Mike Conley Flourishing

For the many lows the Jazz have experienced in Orlando through four games, Conley has been a consistent bright spot. The Jazz guard followed his 24 point, eight assist performance against the Lakers with a 23 point, seven assists outing versus the Grizzlies.

Though Conley never seemed to dominate any one stretch of the game, he consistently knocked down shots, executed the offense, and provided the Jazz with a steady hand. Snyder said one of Conley’s biggest contributions during his recent excellence is his leadership.

“Leadership would probably be something that I would put at or near the top of the list,” Snyder said of Conley’s contributions. “And in order to lead, you have to find a comfort level, and I think that’s happened with him.”

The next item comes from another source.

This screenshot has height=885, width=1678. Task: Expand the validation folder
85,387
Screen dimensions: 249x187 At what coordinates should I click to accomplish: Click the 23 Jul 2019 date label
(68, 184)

Conley struggled early in the season with Utah to find his shot before a hamstring injury held him out through most of December and January. The veteran guard has now scored in double-digits in 11 straight games, 18 of his last 19, and has scored 20 or more in three of the four games played in Orlando.

“I’m really just starting to have fun with it,” Conley said of his recent play. “I know exactly what’s being asked of me. I think is fairly clear. I’ve had this whole year to learn, I’ve had time off to adjust and prepare myself and now just go out there and play the game I’ve always played.”

The Jazz now turn their attention to the surprisingly dangerous San Antonio Spurs. The Spurs are 2-2 in the bubble but have proved to be a tough opponent in each of their four games. The two teams face off Friday at 11:30 am MT.